"Nosso negócio não é comunicação. É talento."
Você pode achar que a frase acima é de minha autoria, mas, na verdade, não é. Foi extraída de um recente videocast de Miles Young, CEO do Grupo Ogilvy.
As agências de comunicação são empresas de capital humano. Um antigo aforismo diz que, ao final de um dia de trabalho, esse capital pega o elevador, sai da agência e vai para casa.
Então, qual é o segredo para atrair e manter os talentos considerados senior? Nas agências de comunicação a dinâmica é complexa. Por exemplo, quando a reputação criativa da Fallon, de Minneapolis, estava no auge, a agência não tinha qualquer dificuldade para atrair os melhores talentos criativos do mundo. Não sei se você conhece Minneapolis. O inverno lá é tão frio que, se seu cabelo não estiver bem seco, formam-se flocos de gelo na cabeça. No verão, o calor e a umidade são insuportáveis e, ao sair, corre-se o risco de ser atacado por mosquitos do tamanho de uma bola de tênis.
Nada disso importava, até que a reputação criativa da Fallon declinou. Ela continuava a ser uma das mais criativas agências dos Estados Unidos, mas precisava estar no alto de um pedestal para fazer com que os melhores talentos quisessem morar em Minneapolis. Quando essa reputação entrou em queda, ficou difícil atrair as pessoas para lá.
Exemplos como este podem ser encontrados no mundo inteiro. Se o produto criativo for excepcional, os profissionais das agências conseguem suportar os ambientes de trabalho mais adversos. Porém, tão logo os trabalhos criativos passam a perder qualidade, a moral cai em decorrência das longas horas de trabalho e da pressão constante. E, subitamente, essas agências começam a ter dificuldade para reter seus talentos. Qual a lição a ser tirada aqui? Bem, cada agência tem sua própria dinâmica de contratação e, quando compreendemos os principais fatores que moldam essa imagem, fica mais fácil atrair e reter os melhores talentos.
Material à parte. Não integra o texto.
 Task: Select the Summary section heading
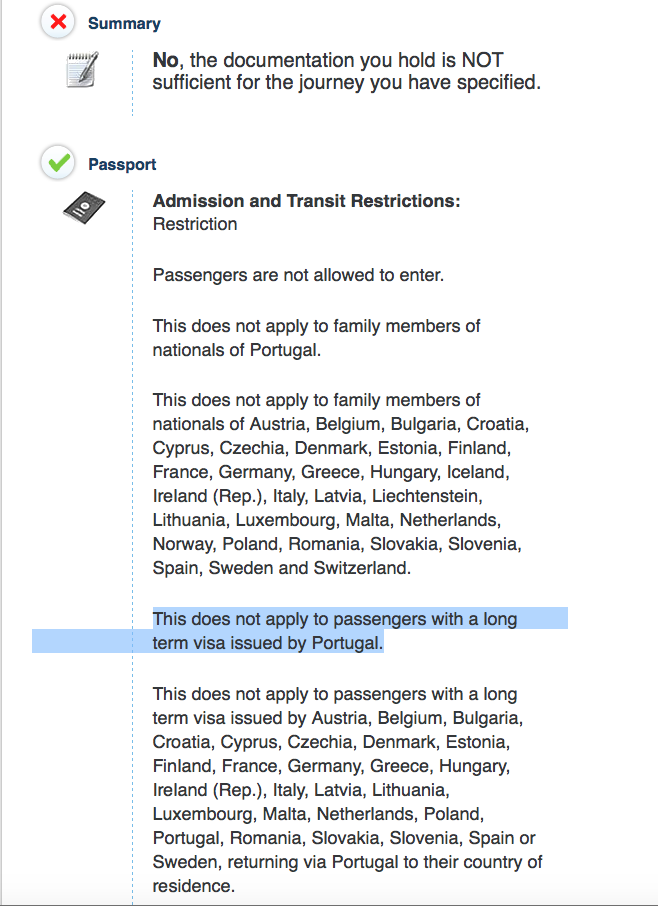pos(124,24)
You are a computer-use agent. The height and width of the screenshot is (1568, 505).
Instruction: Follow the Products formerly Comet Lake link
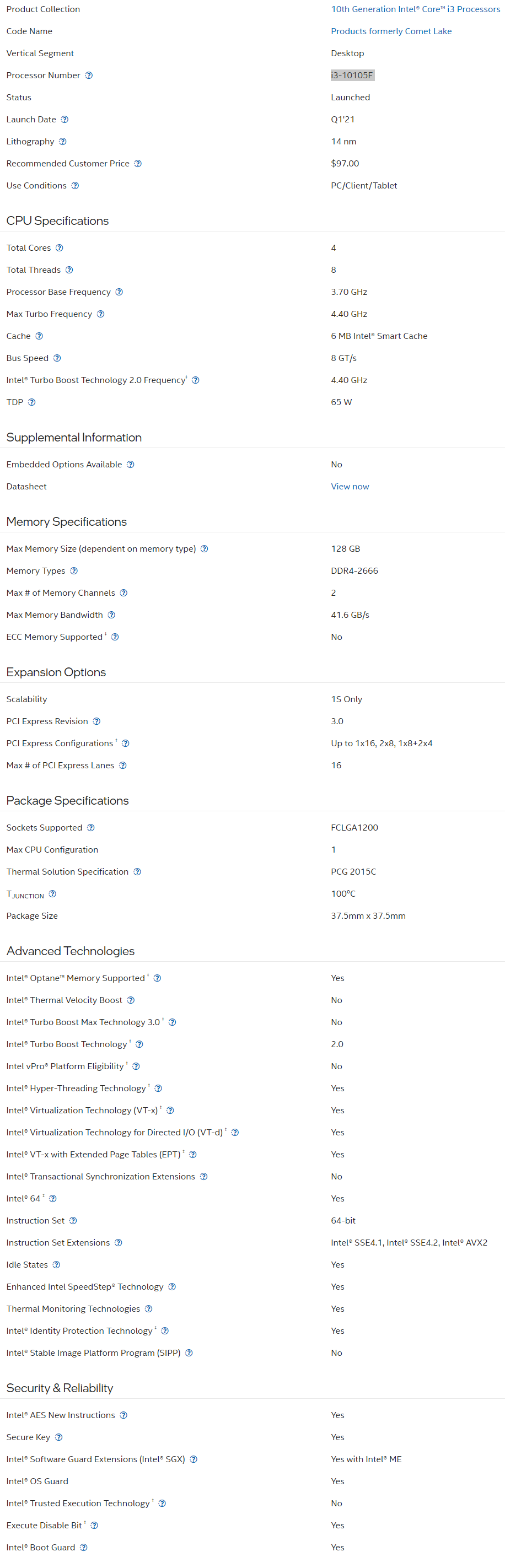391,31
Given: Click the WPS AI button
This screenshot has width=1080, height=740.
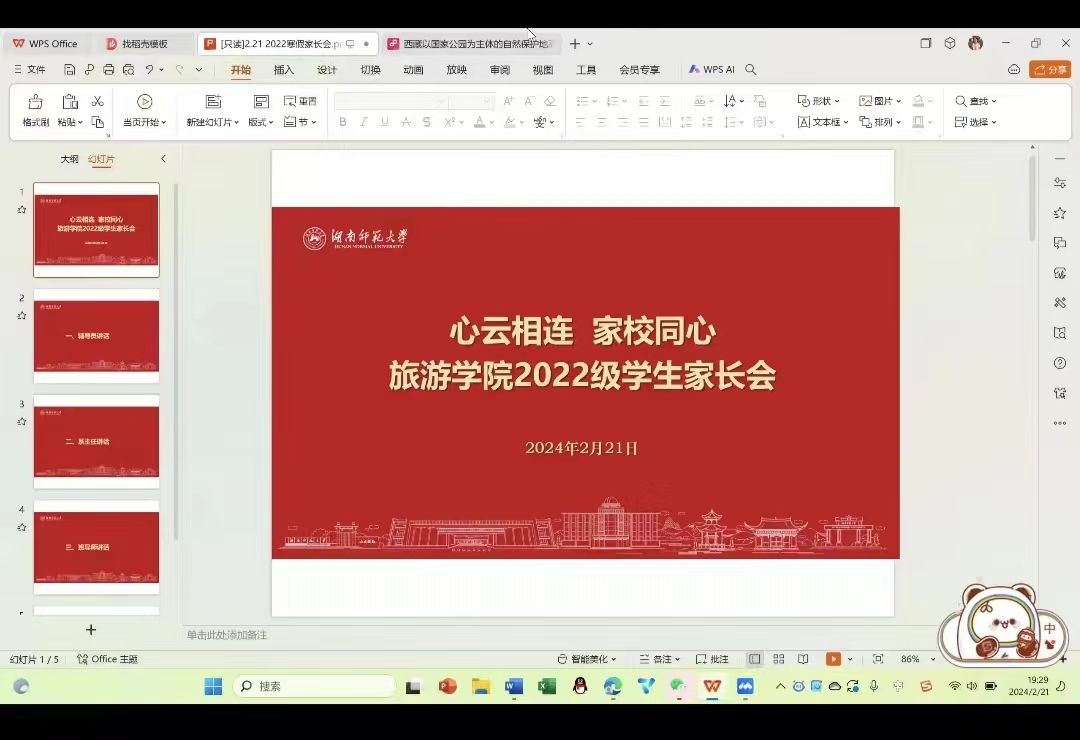Looking at the screenshot, I should click(x=712, y=70).
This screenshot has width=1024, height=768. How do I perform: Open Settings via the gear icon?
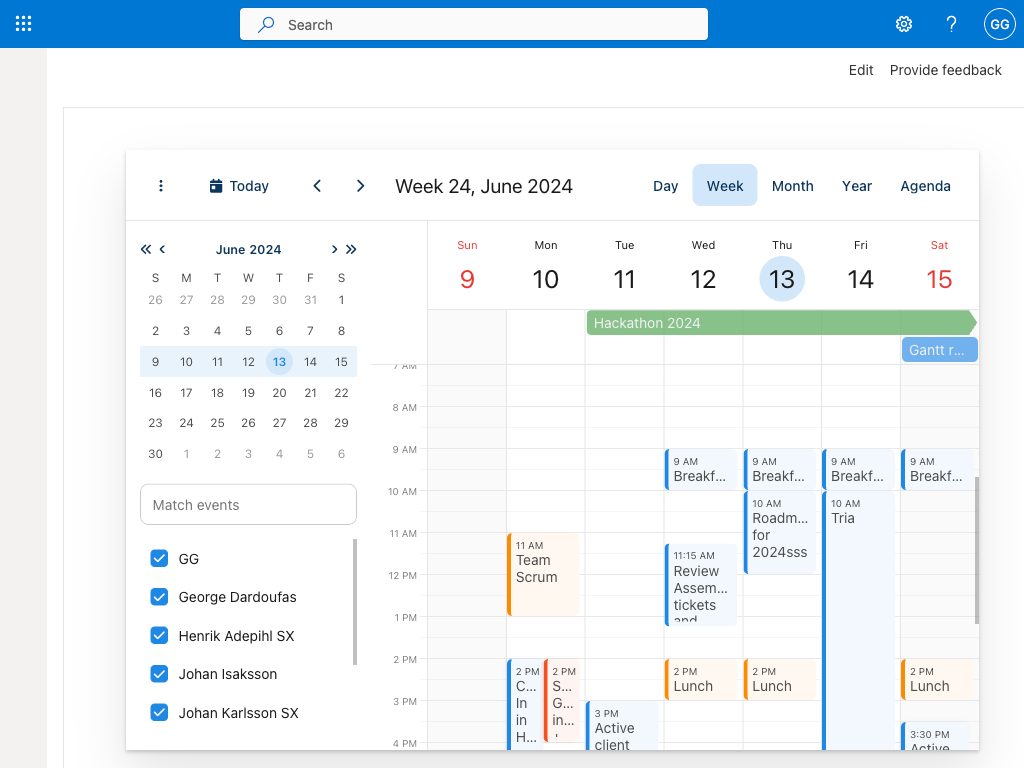tap(903, 23)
Ao recrutar gente nova, cuidado com os universos paralelos. Com frequência, as agências habituam-se a buscar potenciais candidatos parecidos com o perfil de profissionais que já trabalham nelas. Isso é perigoso, porque produz uma falsa sensação de segurança e tranqüilidade. Você olha e vê que os talentos não são melhores do que os que já trabalham na agência. Assim, conclui que os profissionais da sua agência devem ser muito bons, certo? Não necessariamente. Por vezes, há um universo paralelo de talentos que você nunca vê.
Os recrutadores internos e externos habituam-se a contratar sempre o mesmo tipo de pessoas. Não elevam os requisitos porque sabem que esse é o tipo de profissional que você sempre contratou e vai continuar contratando. É um círculo vicioso. Quer você faça uso de recrutadores internos ou externos, peça-lhes que entrevistem pessoas que não se interessam por sua agência e seja claro em relação aos problemas de percepção que impedem que a agência conheça talentos provenientes do universo paralelo. Essa experiência é boa e vai ajudá-lo a moldar, de maneira ativa, sua imagem como empregador.
Algumas agências se distinguem ao contratar grande quantidade de talentos senior. Isso ocorre porque gerem o processo de entrevistas de maneira ativa, proporcionando aos candidatos uma melhor experiência de sua marca do que aquelas agências que, aparentemente, seriam mais atraentes graças à reputação que têm no mercado. Agências que, durante o processo de entrevistas, gerenciam de maneira ativa os entrevistadores, fazem com que estes proporcionem a melhor experiência de sua marca.
Esses entrevistadores não precisam fazer parte da alta administração, mas devem ser aqueles que melhor expõem a visão da agência e inspiram os candidatos (e, ao mesmo tempo, estão equipados para avaliar as habilidades e adequação cultural dos candidatos). Essas agências gerem, de maneira ativa, a experiência que os candidatos têm em relação à imagem delas, desde o momento em que entram na recepção até a agilidade com que lhes dão retorno, potencializando a dinâmica do processo.
As pessoas que entrevistam os candidatos estão bem preparadas, com informações atualizadas sobre o processo. E, ao competir com outras agências na contratação de um indivíduo, mobilizam a alta gerência e investem na construção de relacionamentos com o candidato. Mesmo quando, ao fim do processo, não contratam ninguém, essas agências sabem que cada candidato é uma oportunidade de criar um embaixador de sua marca.
Em suma, o futuro da agência depende, em grande parte, da qualidade de seus talentos e, nesse sentido, seus recrutadores são, na verdade, responsáveis por esse futuro.